The risk of not trading Keldon Johnson sooner

Did the San Antonio Spurs miss an opportunity to receive valuable assets from a Keldon Johnson trade at the deadline?

San Antonio Spurs v Miami Heat
San Antonio Spurs v Miami Heat / Megan Briggs/GettyImages

It seems to be a common sentiment among San Antonio Spurs Nation that Keldon Johnson is a potentially expendable piece of the roster. There are many reasons for this, including his team-friendly contract, his ability to play multiple roles- guard, forward, starter, bench player- and his combination of experience and youth.

Before getting into the crux of this, I can’t hide my affinity for Keldon Johnson and what he provides for this team. If you’ve read any of my previous articles around or about Keldon, you already know this. Keldon is the heart of this team. The other players look to him for guidance when a voice of reason or calmness is needed in crunch time and during timeouts.

The Spurs, as an organization, count on him to provide community service and represent the team in public. He’s still a young player, at only 24 years old, but he has veteran experience (four years in the league). He is sized to play both guard and forward, has the versatility to shoot the three or drive to the hoop, and, again, is on a team-friendly contract.

Ok, the fanfest is over. All these positives I highlighted are also reasons why the Spurs should trade him. Obviously, this was more pertinent a few weeks ago, but the idea remains.

Keldon is their best trade piece considering overall value.

The problem with this is that Keldon’s play has declined over the last few weeks. It could potentially have hit rock bottom in the February 25th game against the Jazz when Keldon played only four minutes. This was not due to injury, but due to his making repetitive mistakes, according to Coach Mitch Johnson.

That’s not exactly a ringing endorsement of his quality of play, especially if the Spurs are considering moving Keldon at some point. A comment like that, made publicly, surely scares other teams.

Over nine February games, Johnson’s highest point total is 19, only achieved once against Brooklyn. He hasn’t gotten other teammates involved much either, having over three assists only once in that same time frame. His overall shooting percentage for this season is down from his career percentage, albeit not by much at 45.1% from 46.5% career. Johnson’s three-point percentage is also down this season, at 33.2% from 35.6% for his career.

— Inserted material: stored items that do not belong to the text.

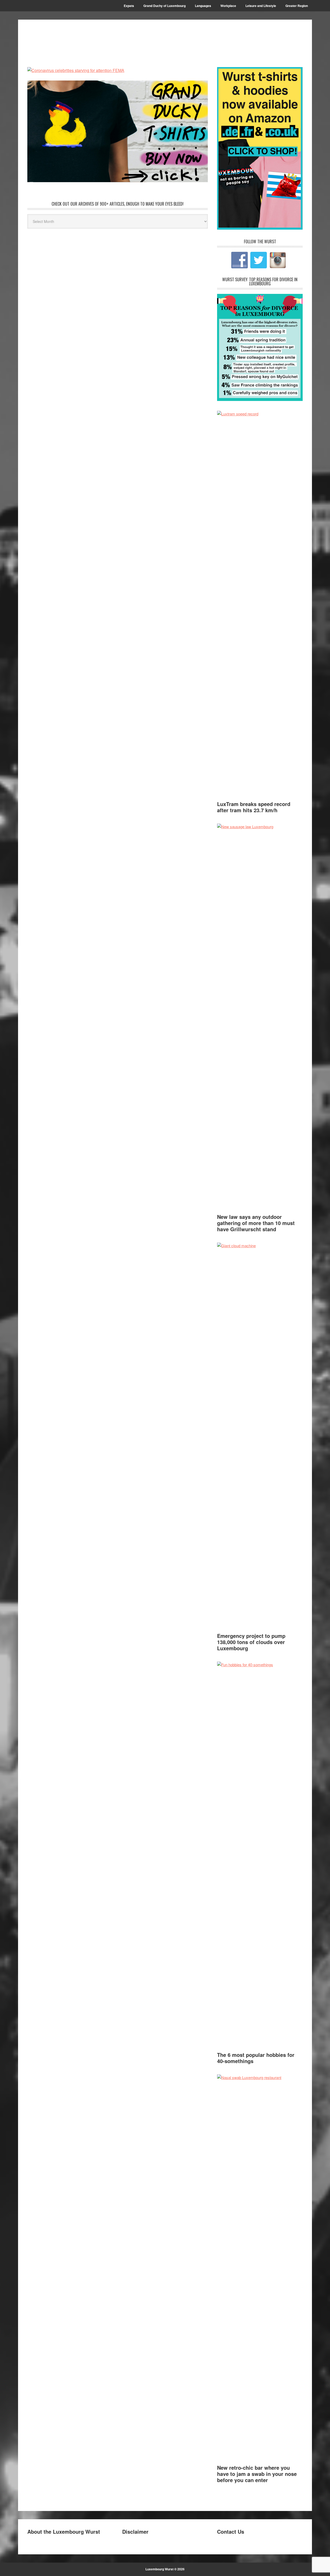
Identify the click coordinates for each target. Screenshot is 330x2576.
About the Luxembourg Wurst (63, 2531)
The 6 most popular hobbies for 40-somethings (255, 2058)
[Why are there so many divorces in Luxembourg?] (260, 399)
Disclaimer (135, 2531)
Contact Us (230, 2531)
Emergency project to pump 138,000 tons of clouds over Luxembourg (251, 1642)
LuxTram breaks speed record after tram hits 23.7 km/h (253, 807)
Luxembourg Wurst (62, 39)
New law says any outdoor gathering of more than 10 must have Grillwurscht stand (256, 1223)
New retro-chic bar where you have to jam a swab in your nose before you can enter (257, 2474)
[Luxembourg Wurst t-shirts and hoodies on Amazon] (117, 131)
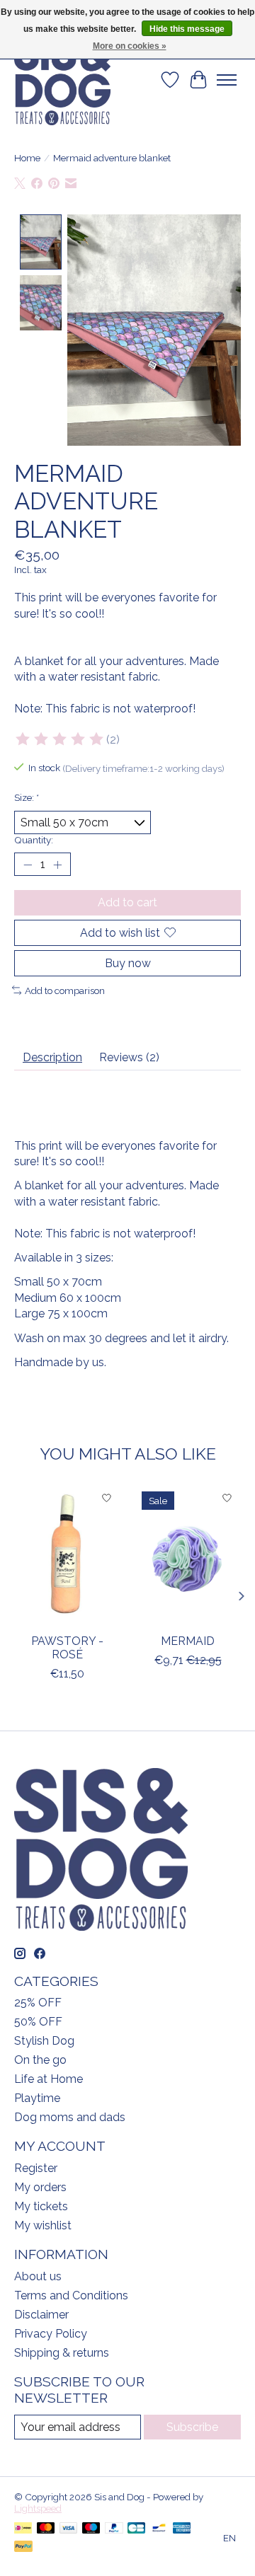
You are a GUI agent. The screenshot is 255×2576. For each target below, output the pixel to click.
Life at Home (48, 2079)
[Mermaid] (188, 1555)
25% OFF (38, 2002)
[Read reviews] (60, 739)
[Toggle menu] (226, 80)
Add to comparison (65, 990)
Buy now (128, 963)
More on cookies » (129, 46)
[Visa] (69, 2529)
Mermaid (188, 1640)
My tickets (41, 2206)
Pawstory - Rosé (67, 1647)
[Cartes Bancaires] (136, 2529)
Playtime (37, 2098)
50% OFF (38, 2021)
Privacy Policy (50, 2333)
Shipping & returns (61, 2353)
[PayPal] (114, 2529)
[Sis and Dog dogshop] (62, 80)
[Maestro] (91, 2529)
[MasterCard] (46, 2529)
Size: (26, 797)
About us (38, 2276)
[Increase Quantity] (57, 864)
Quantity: (33, 839)
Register (35, 2168)
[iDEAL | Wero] (23, 2529)
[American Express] (182, 2529)
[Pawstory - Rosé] (67, 1555)
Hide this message (187, 29)
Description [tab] (52, 1057)
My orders (40, 2187)
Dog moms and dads (69, 2117)
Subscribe (192, 2427)
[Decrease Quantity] (27, 864)
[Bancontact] (159, 2529)
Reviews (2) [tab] (129, 1057)
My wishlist (43, 2225)
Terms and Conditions (71, 2295)
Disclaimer (41, 2314)
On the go (40, 2060)
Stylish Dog (44, 2040)
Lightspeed (38, 2508)
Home (27, 157)
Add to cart (127, 902)
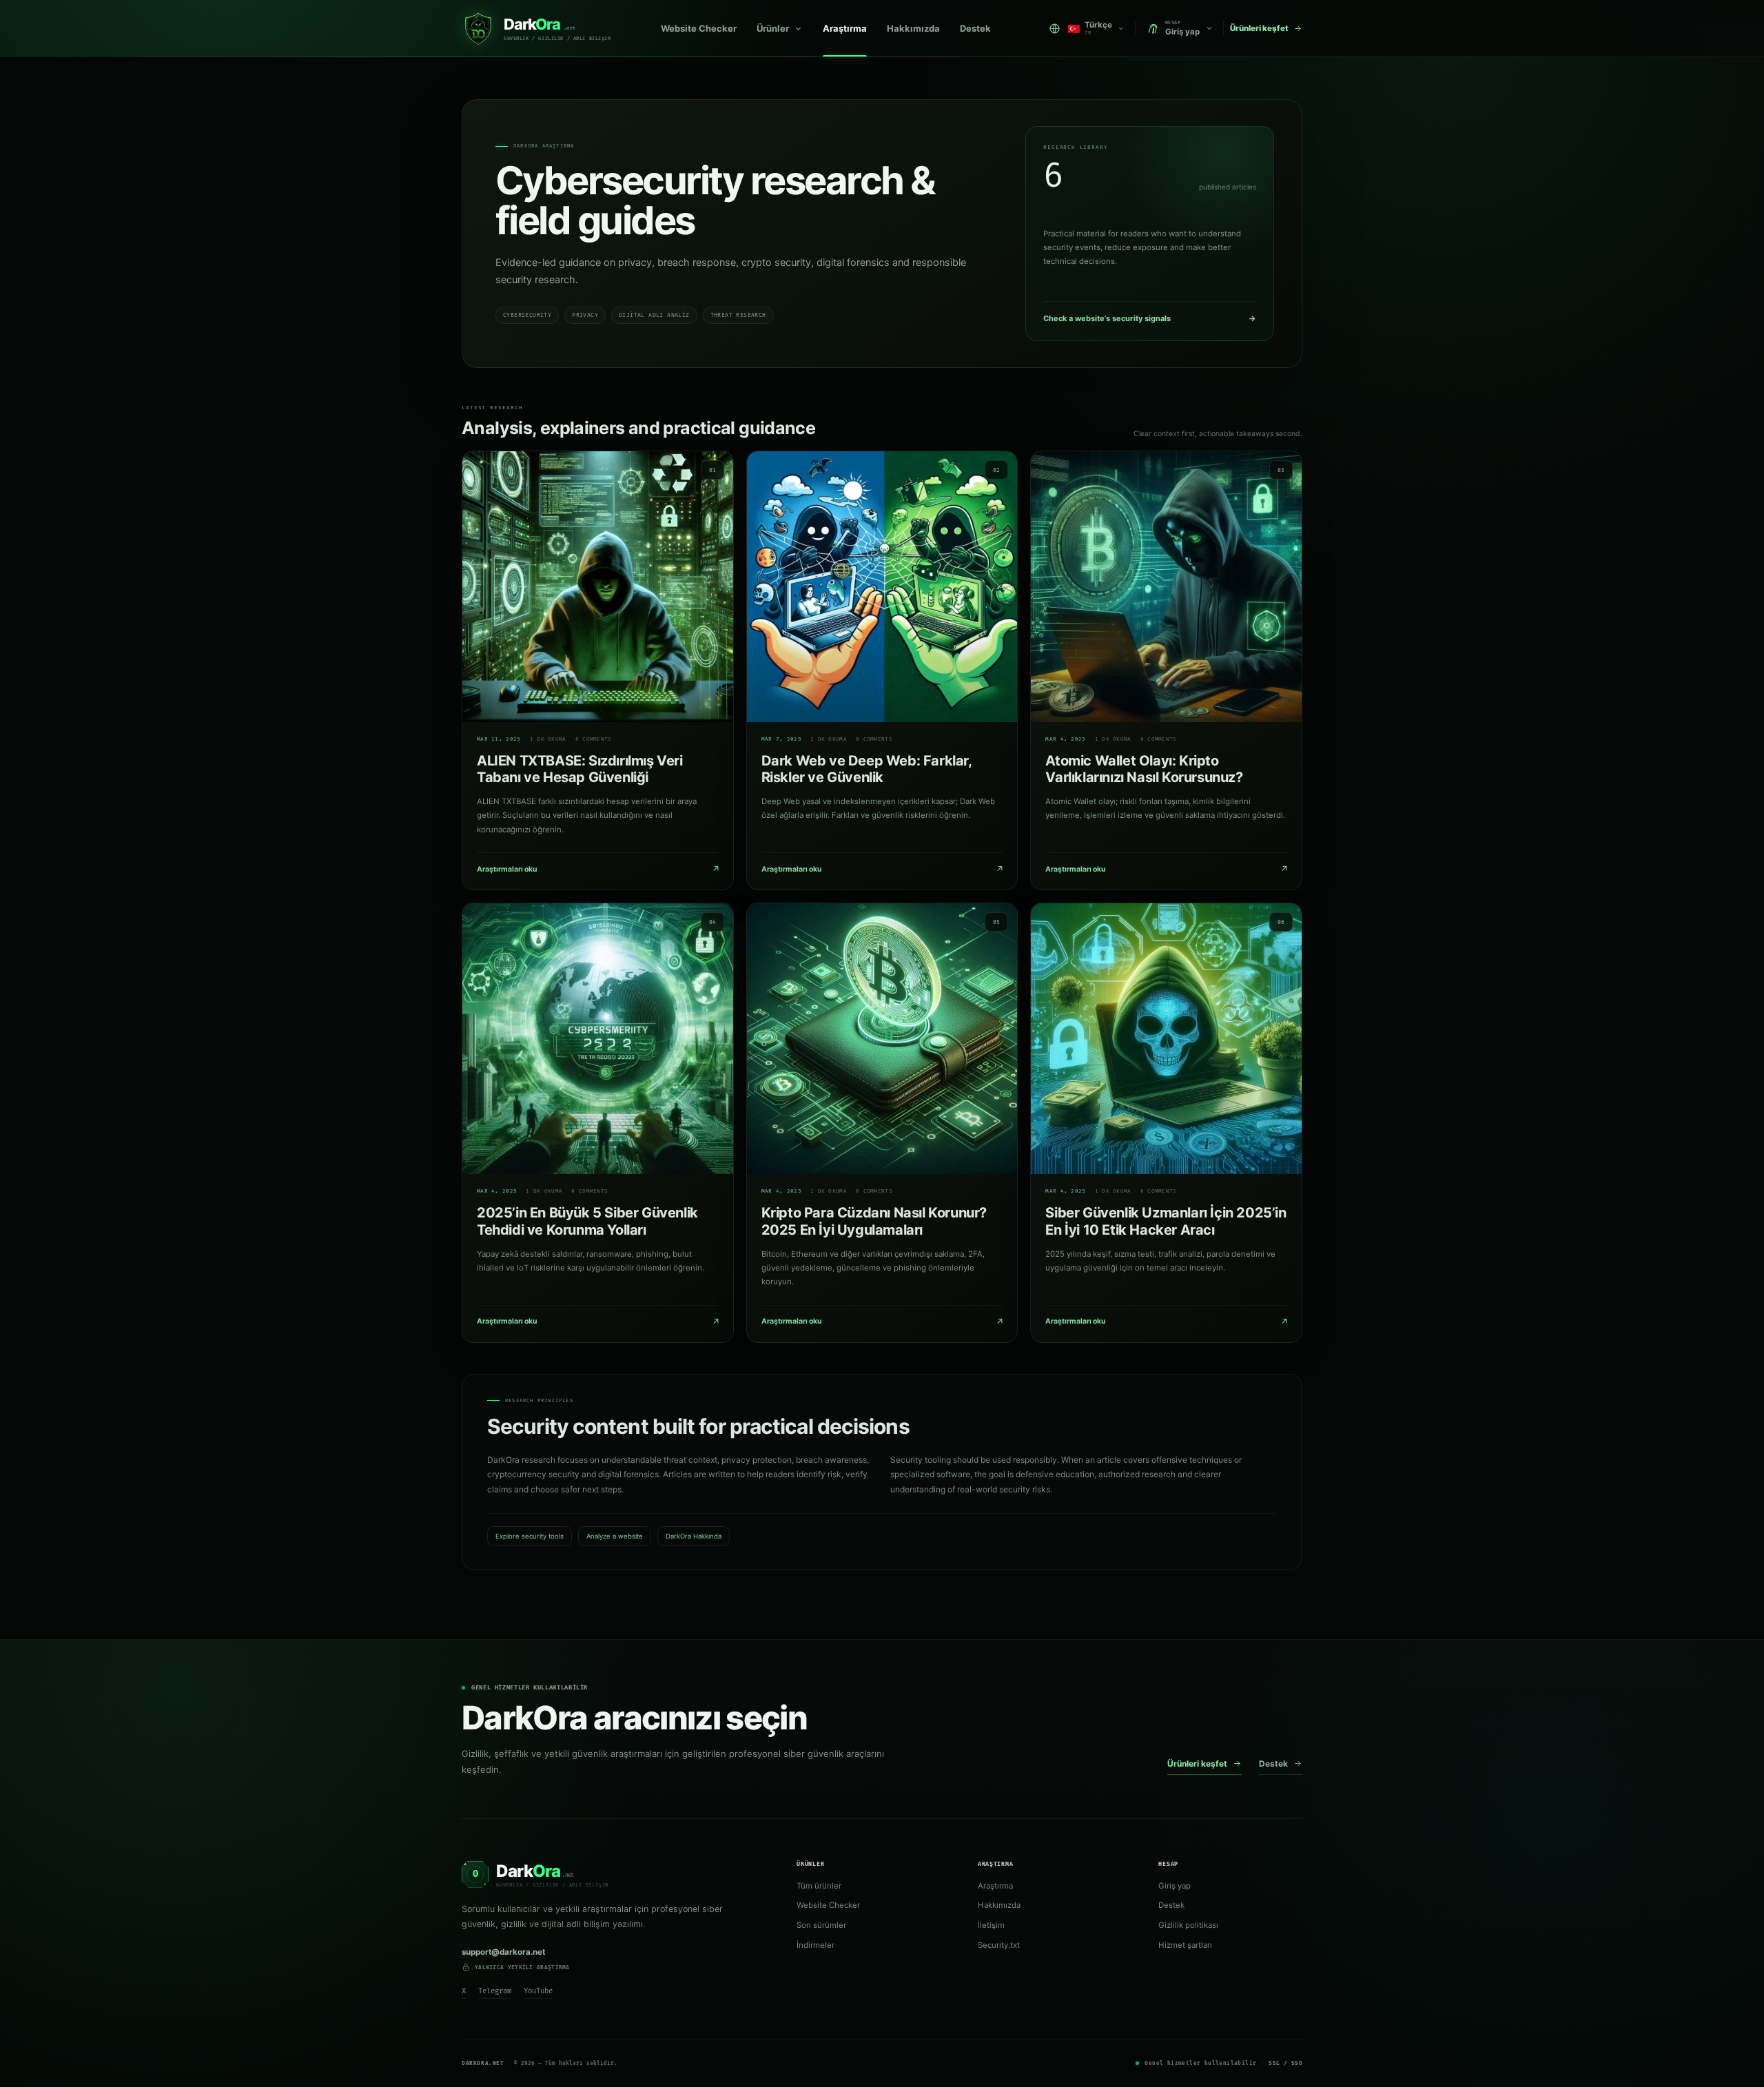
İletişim (991, 1925)
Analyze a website (614, 1536)
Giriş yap (1174, 1886)
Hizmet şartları (1185, 1945)
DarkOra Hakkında (693, 1536)
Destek (975, 28)
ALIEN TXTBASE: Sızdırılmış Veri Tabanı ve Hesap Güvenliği (580, 769)
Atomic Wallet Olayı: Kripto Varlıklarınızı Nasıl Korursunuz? (1143, 769)
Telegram (494, 1990)
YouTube (538, 1990)
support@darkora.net (503, 1952)
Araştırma (845, 28)
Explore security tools (529, 1536)
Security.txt (999, 1945)
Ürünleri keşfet (1197, 1763)
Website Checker (699, 28)
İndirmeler (815, 1945)
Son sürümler (821, 1925)
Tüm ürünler (819, 1886)
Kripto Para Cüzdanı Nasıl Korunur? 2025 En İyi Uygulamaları (874, 1221)
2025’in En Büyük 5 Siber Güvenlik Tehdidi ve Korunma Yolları (587, 1221)
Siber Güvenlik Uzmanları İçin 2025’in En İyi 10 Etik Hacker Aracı (1165, 1221)
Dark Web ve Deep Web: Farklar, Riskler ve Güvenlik (866, 769)
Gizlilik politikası (1188, 1925)
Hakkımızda (913, 28)
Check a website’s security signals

Johnson sat out the final game in January and the initial game in February due to injury. It’s possible he has not fully recovered yet. The Spurs, as a team, are also finding their identity and who they want the ball to run through offensively. Johnson is likely having to adjust to not being the focal point of the offense and not even the second option.

Whatever the reason, the Spurs could potentially be losing value on an asset to make the team better. Victor Wembanyama is not going to accept losing for long. If trading Keldon Johnson is the best way for the Spurs to rapidly improve this off-season, Coach Pop and company need to hope Johnson’s play turns around quickly and the team can go into the summer with another asset to make the team better moving forward.